Sticking this too!Thanks.


----------



## xort

_The information used to compile these averages was obtained from oceanographic and meteorologic observations over many decades during the late 18th and 19th centuries._

If I read that right, the data is over 100 years old? I'm sure it is still pretty darn good information and I realize these are averages, but the climate has changed somewhat in the last 100+ years. Is there any updating going on?


----------



## TSOJOURNER

Anybody have any insight on if/when the North Pacific Charts are every going to be digitized by NGIA?
For now this guy:http://www.nomadelectronics.com/Family/Serenade/PilotCharts/PilotCharts.htm has done a portion of the N. Pacific.


----------



## jackdale

sailboy21 said:


> Anybody have any insight on if/when the North Pacific Charts are every going to be digitized by NGIA?
> For now this guy:http://www.nomadelectronics.com/Family/Serenade/PilotCharts/PilotCharts.htm has done a portion of the N. Pacific.


Thanks for this link. It does not quite work - it takes you to his main page.

Try North Pacific Pilot Charts for the pilot charts page.

(Dataset excerpt)
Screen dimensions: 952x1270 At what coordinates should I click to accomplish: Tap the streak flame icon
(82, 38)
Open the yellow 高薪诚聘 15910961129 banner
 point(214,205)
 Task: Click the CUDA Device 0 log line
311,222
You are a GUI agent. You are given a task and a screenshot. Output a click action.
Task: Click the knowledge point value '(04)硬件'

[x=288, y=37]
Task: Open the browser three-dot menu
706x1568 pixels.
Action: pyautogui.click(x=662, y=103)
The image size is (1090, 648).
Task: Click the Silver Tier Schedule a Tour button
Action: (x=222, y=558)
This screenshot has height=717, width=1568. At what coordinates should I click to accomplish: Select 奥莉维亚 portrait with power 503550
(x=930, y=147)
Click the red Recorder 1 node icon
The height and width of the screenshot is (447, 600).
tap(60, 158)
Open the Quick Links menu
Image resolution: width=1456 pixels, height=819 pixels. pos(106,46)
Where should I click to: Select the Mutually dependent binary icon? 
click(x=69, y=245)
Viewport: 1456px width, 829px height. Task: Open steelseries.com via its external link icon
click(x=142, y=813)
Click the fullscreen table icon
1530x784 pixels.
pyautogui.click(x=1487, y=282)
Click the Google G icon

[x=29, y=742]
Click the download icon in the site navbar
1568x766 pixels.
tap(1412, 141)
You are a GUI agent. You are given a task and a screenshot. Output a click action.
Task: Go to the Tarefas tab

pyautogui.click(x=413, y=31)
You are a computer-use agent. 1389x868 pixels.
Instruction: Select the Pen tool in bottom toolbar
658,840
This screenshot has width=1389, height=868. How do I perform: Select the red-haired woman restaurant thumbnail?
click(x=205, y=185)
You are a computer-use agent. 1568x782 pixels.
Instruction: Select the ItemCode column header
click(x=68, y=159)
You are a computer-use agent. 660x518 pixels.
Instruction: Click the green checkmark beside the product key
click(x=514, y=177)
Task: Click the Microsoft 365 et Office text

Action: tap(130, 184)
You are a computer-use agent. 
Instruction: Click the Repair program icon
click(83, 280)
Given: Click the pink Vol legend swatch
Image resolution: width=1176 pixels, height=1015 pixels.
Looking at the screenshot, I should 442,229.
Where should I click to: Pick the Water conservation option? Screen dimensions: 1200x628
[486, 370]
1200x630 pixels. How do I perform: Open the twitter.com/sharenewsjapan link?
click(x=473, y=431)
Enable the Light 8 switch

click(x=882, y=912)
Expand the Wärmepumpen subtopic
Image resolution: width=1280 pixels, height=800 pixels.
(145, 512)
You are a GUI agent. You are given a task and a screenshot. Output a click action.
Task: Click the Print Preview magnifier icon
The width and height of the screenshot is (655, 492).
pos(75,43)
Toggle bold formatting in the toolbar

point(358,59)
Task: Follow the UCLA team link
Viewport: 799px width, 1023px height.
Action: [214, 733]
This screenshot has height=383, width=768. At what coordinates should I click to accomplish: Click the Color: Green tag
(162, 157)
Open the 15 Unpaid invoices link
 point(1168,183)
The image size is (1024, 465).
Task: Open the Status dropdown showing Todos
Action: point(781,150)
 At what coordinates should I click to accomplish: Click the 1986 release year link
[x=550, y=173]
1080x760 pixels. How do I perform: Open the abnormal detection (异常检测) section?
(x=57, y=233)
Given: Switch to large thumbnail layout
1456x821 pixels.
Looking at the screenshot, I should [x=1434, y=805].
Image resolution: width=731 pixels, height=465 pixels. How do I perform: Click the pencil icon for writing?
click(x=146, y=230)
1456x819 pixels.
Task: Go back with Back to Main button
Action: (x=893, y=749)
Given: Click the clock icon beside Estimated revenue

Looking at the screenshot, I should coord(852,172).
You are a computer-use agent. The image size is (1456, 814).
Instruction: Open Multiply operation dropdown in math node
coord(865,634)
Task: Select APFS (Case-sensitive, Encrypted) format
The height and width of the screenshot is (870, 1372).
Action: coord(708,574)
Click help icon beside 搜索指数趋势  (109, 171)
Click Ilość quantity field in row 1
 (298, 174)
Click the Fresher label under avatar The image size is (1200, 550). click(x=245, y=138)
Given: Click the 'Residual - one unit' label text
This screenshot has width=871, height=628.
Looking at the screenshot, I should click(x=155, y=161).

• [Parts of the exercise]:
**1.** In the forum thread on pilot charts, according to the quoted passage, during which centuries were the oceanographic and meteorologic observations made?
**2.** List every username that appears as a post heading in the forum thread on pilot charts.
**3.** Extend the forum thread on pilot charts with one more post that picks up after its final sentence.
None of the items is needed for this work.

• [Answers for this exercise]:
**1.** The late 18th and 19th centuries.

**2.** xort, TSOJOURNER, jackdale

**3.**
Jack


----------



## TSOJOURNER

*Pilot Charts*

There are also so called "Next Generation " Pilot charts...in fact Grib files compiled from actual weather for every month from 1990-1999.

I tried to upload one here, but the forum seems to only allow pictures files

Cheers

Alan


----------



## TSOJOURNER

*Grib file pilot charts*

The other problem is that they are for each hour of each day of each month for 10 years...120Mb in total....so I can't email them....

If anyone has an ftp server that I could up load them to for general distribution, I'd be happy to do that

Cheers

Alan


----------



## Kevovniclub

Hello,
The links posted above do not seem to work anymore. Does anyone know where we can possibly download thes NGA digitalized pilot charts ?
Thanks much !


----------



## AdamLein

I was able to get a top-level menu from

Maritime Safety Information

And also downloaded December's North Pacific pilot chart (haven't tried any others).


----------



## Kevovniclub

Many thanks Adam, this is quite helpful.


----------



## MileHigh

UPDATE

These are now available:

Pub. 105 - Atlas of Pilot Charts South Atlantic Ocean
Pub. 108 - Atlas of Pilot Charts North Pacific Ocean

NGA - Maritime Safety Information
Maritime Safety Information
Look under Publications

Cheers!


----------



## ffiill

Been waiting for those-only problem if you want to print them out is origionals are larger than what most domestic printers take(A3?)
Also NGA pilots are pretty good bearing in mind that British Admiralty over here charge around about $40 for theirs!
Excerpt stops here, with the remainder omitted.